Hit the second blog post for more information on the forums database.
McAfee and the San Bernardino iPhone
Cybersecurity industry figure John McAfee has offered to crack an iPhone that belonged to one of the shooters involved in last year’s terrorist attack in the US city of San Bernardino, after Apple resisted a judge’s order to unlock the phone for investigators.
NBC News reported last week that a US federal Judge had ordered Apple to give investigators access to encrypted data on an iPhone used by one of the shooters in the San Bernardino terrorist attack, which left 14 people dead.
“[T]he government has been unable to complete the search [of the phone] because it cannot access the iPhone’s encrypted content. Apple has the exclusive technical means which would assist the government in completing its search, but has declined to provide that assistance voluntarily,” NBC quoted the US Attorney’s Office in Los Angeles as saying in its argument to the court.
The presiding judge reportedly ruled that Apple had to provide “reasonable technical assistance” to the government in recovering data from the phone.
NBC later reported that Apple was opposing the court order to unlock the iPhone, and quoted Apple CEO Tim Cook as saying: “Opposing this order is not something we take lightly. We feel we must speak up in the face of what we see as an overreach by the US government.”
Cook reportedly said the US government had “asked us to build a backdoor to the iPhone”.
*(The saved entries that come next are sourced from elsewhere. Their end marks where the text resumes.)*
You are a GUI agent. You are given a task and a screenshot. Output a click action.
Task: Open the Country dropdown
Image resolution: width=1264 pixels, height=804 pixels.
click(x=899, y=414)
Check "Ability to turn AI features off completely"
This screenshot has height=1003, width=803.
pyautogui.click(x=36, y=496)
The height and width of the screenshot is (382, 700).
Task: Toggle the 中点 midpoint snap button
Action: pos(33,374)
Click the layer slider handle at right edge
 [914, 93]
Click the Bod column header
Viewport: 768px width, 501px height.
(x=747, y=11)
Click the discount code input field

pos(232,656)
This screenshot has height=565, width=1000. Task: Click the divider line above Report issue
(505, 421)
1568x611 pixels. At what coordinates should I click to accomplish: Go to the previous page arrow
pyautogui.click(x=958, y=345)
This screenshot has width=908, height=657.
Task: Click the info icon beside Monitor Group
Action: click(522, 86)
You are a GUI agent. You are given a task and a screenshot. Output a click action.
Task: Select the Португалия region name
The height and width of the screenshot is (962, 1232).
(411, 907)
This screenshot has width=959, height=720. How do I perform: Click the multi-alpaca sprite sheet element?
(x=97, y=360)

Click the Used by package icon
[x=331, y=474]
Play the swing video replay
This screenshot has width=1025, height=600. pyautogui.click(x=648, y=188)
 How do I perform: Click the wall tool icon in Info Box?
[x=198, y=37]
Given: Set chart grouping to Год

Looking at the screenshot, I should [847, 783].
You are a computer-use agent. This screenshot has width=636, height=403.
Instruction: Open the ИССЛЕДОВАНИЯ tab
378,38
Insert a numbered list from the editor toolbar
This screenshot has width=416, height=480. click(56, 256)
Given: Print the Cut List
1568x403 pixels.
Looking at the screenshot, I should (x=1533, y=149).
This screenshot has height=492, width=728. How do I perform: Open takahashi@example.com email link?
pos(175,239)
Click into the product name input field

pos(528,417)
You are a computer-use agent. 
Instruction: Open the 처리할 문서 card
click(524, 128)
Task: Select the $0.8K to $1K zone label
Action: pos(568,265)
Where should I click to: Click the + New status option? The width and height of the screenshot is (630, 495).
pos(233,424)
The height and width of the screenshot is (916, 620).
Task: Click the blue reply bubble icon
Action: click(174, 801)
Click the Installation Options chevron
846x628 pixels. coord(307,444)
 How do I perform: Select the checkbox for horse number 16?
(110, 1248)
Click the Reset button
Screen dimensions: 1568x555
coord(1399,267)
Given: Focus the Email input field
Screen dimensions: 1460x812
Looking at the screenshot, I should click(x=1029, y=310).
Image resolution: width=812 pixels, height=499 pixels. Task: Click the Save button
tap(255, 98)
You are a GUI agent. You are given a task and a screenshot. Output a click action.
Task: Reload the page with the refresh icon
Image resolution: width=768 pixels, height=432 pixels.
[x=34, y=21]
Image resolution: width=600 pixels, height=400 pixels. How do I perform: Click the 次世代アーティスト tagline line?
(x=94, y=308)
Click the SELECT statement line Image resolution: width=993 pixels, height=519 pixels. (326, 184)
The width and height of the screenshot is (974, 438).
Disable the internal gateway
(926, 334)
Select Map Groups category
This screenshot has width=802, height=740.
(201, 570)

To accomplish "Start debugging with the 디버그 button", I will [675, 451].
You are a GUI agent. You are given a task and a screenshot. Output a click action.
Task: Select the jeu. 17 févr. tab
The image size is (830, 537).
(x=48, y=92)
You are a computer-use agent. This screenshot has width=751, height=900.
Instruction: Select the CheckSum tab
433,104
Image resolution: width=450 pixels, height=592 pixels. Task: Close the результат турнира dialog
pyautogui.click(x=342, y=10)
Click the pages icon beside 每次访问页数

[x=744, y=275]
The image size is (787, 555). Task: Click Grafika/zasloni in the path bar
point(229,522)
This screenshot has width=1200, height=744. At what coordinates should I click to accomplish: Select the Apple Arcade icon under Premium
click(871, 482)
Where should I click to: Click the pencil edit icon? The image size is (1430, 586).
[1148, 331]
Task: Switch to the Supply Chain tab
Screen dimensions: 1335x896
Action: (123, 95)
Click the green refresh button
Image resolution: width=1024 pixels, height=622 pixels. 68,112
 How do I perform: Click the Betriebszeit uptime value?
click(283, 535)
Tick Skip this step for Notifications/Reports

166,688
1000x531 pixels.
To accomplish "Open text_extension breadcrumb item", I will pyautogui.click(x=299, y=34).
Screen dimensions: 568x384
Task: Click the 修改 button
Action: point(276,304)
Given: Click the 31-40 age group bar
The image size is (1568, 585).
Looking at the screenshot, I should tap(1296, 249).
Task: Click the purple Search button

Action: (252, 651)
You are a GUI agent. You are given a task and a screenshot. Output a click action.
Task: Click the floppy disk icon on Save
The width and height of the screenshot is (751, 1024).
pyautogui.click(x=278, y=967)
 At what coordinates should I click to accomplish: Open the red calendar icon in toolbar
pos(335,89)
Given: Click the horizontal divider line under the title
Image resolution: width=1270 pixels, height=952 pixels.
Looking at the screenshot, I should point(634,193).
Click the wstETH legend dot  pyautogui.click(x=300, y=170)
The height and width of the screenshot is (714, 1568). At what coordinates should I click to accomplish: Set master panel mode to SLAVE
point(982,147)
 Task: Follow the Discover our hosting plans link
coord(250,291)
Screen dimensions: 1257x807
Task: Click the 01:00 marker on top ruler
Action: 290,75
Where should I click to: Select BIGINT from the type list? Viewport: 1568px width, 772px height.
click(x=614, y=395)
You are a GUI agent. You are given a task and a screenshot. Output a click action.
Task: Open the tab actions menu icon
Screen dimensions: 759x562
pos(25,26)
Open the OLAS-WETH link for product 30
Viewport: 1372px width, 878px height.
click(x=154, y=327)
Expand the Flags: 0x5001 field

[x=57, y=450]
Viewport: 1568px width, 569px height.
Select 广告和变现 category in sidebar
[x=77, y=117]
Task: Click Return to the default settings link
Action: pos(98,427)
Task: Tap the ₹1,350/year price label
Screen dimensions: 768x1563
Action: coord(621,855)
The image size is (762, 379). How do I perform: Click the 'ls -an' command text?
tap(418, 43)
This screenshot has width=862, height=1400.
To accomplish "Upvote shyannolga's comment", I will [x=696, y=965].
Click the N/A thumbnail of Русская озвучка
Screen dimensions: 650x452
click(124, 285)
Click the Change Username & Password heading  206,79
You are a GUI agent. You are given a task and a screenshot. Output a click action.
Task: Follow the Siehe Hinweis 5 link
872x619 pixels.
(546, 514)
“Once created, the technique could be used over and over again, on any number of devices,” NBC quoted Cook as saying.
Since that report, cybersecurity industry figure John McAfee has offered to decrypt the iPhone in question for the FBI.
“I work with a team of the best hackers on the planet,” McAfee wrote in an op-ed for Business Insider.
“So here is my offer to the FBI. I will, free of charge, decrypt the information on the San Bernardino phone, with my team. We will primarily use social engineering, and it will take us three weeks. If you accept my offer, then you will not need to ask Apple to place a back door in its product, which will be the beginning of the end of America,” McAfee continued.
Mobile device management (MDM) software vendor MobileIron has also weighed in on the San Bernardino iPhone case.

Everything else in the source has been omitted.